Casi fallé en la primera llamada. La mujer que me respondió se había quedado a trabajar más tiempo —ya eran las cinco y diez— y se le había olvidado conectar el contestador automático. Parecía muy joven y aburrida. Y sentí que mi corazón se encogía al escuchar su voz. Conseguí balbucir mi mensaje moviendo los labios que tenía extrañamente entumecidos. Hubiese preferido una mujer más mayor que pudiese recordar la guerra, una que quizá recordara el nombre de mi madre y por un instante estuve convencida de que me iba a colgar, me diría que ahora toda aquella historia tan antigua era cosa acabada y que nadie quería saber nada más…
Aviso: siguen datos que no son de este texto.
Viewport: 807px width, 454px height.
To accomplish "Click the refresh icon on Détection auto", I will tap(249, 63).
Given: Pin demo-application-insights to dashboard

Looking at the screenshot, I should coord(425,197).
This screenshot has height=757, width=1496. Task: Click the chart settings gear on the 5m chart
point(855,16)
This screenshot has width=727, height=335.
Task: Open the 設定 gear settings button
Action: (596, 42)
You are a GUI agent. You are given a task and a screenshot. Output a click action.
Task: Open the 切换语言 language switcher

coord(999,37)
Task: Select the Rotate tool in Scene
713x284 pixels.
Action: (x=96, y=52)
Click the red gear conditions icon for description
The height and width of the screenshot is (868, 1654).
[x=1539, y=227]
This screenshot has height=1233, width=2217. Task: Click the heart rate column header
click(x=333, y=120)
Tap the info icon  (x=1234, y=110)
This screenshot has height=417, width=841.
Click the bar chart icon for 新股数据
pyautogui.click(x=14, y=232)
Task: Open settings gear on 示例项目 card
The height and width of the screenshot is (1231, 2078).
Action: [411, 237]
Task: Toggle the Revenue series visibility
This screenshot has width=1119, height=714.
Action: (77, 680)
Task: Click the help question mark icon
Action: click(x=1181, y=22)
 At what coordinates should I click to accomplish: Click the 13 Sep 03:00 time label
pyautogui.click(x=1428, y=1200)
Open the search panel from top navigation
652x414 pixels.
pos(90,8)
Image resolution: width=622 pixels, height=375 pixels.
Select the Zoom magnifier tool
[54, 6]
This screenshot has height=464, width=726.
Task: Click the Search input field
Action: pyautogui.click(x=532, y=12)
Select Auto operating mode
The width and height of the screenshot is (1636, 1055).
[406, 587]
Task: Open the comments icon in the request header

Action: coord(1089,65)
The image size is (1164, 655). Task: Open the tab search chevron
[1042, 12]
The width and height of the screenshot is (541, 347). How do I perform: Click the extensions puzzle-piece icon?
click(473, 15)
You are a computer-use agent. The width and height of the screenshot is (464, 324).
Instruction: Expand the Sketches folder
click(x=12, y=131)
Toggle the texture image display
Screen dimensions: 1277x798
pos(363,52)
En mi mente llegué incluso a oír cómo lo decía. Estiré la mano para cortar la comunicación.
—Madame? Madame? —Su voz era apremiante—. ¿Sigue usted ahí?
—Sí —dije haciendo un esfuerzo.
—¿Dijo usted Mirabelle Dartigen?
—Sí. Soy su hija. Framboise.
—Espere. Por favor, espere. —La voz parecía casi sin aliento detrás de la cordialidad profesional, había desaparecido cualquier amago de aburrimiento—. Por favor. No se vaya.